Polish actor, thatre director and art theoretician

Juliusz Osterwa, born Julian Andrzej Maluszek (23 June 1885 – 10 May 1947), was a renowned Polish actor, theatre director and art theoretician active in the interwar period. He was the founder of Theatre Reduta, the first experimental stage in Warsaw following Poland's return to independence at the end of World War One. Osterwa began his Warsaw career at the age of 33 by staging the works of Poland's revolutionary dramatists including Juliusz Słowacki, Stanisław Wyspiański, Stefan Żeromski, Jerzy Szaniawski, Kazimierz Przerwa-Tetmajer, and Cyprian Norwid.

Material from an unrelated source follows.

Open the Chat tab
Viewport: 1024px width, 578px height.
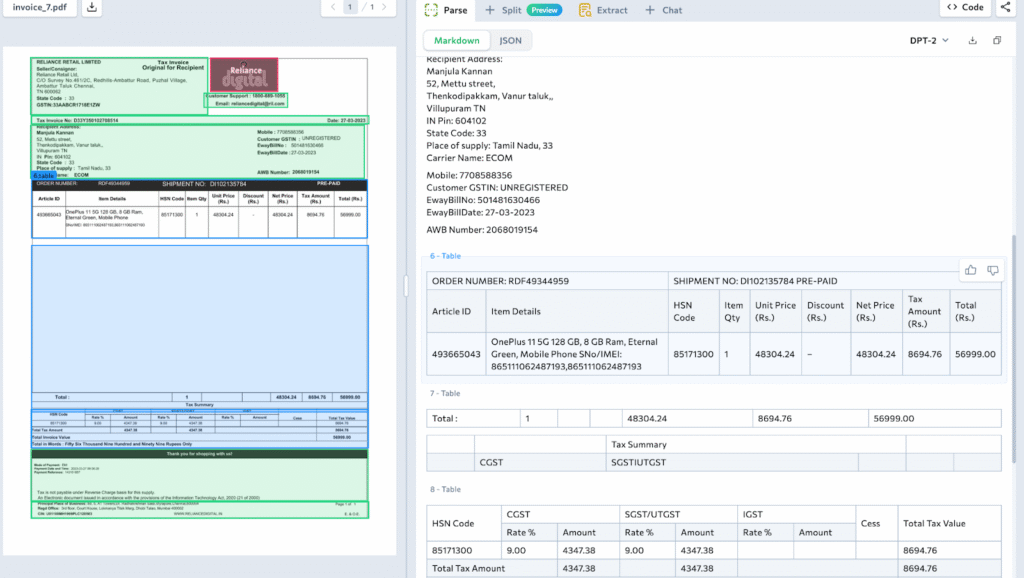[x=664, y=10]
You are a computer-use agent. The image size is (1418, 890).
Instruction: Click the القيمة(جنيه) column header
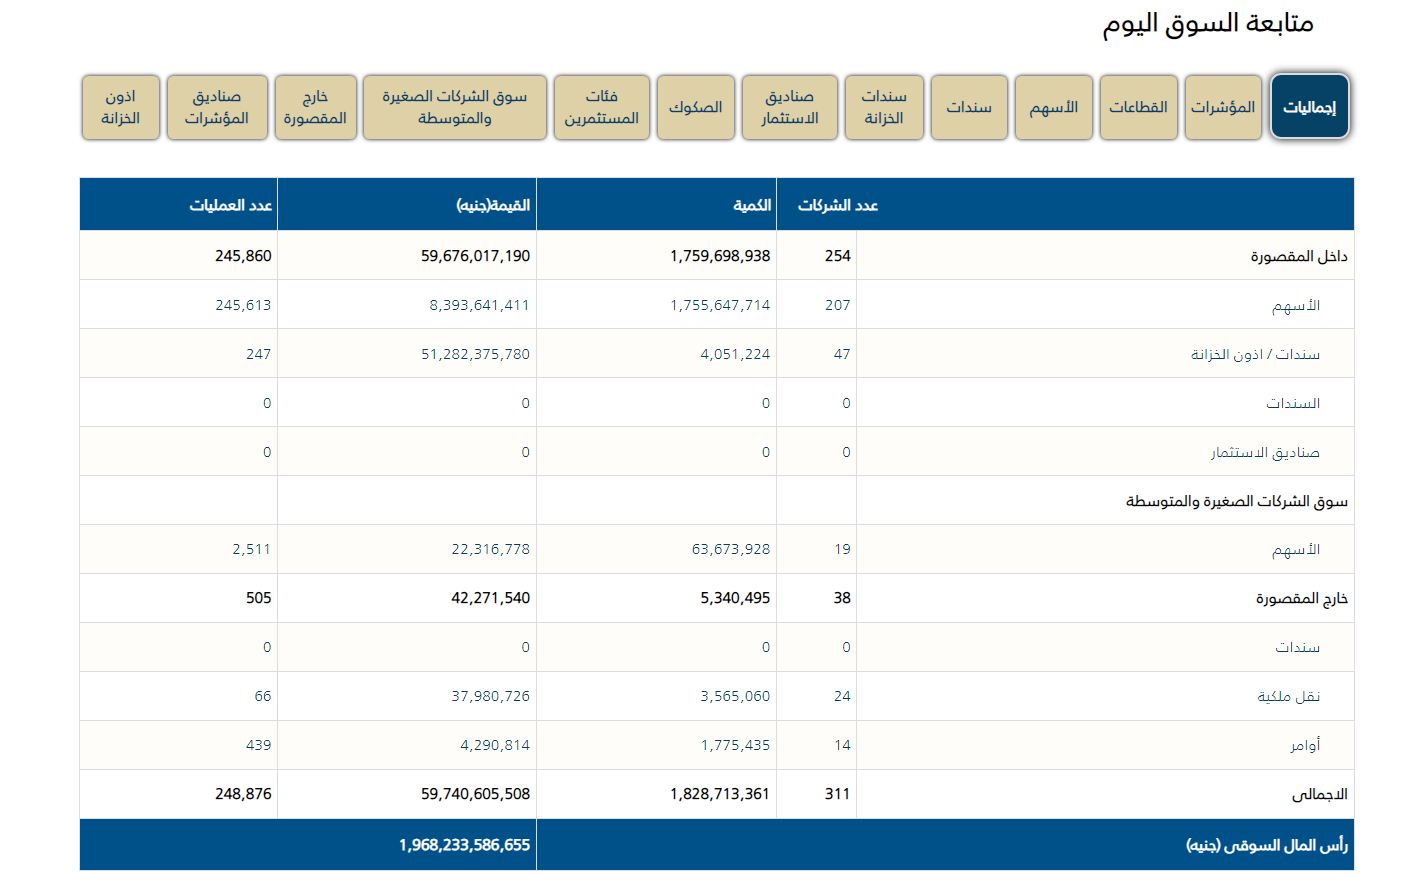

This team was commonly known as the actor's commune, resembling an ascetic monastery devoted to spiritual practice.

==Career==
Osterwa began his theatre career in 1904 in Kraków, at the Ludowy Theatre run by actor Stefan Jaracz during the Partitions. He was performing at the Zielony Balonik literary cabaret. Osterwa travelled extensively in the 1920s with his Reduta troupe. In mere 900 days they performed over 1,500 times in 173 Polish cities. In 1925, the Reduta Theatre visited Latvia. In 1931 Osterwa settled back in Warsaw and a year later, assumed the role of a director at the grand Juliusz Słowacki Theatre in Kraków. He went back to touring with Reduta across the country in 1935. Following the 1939 invasion of Poland by Nazi Germany and the Soviet Union, Osterwa was active in the underground education but also became ill. He performed for the last time in 1946 following the Soviet takeover, in the title role of Fanatazy by Słowacki in his Kraków theatre. He died a year later in Warsaw.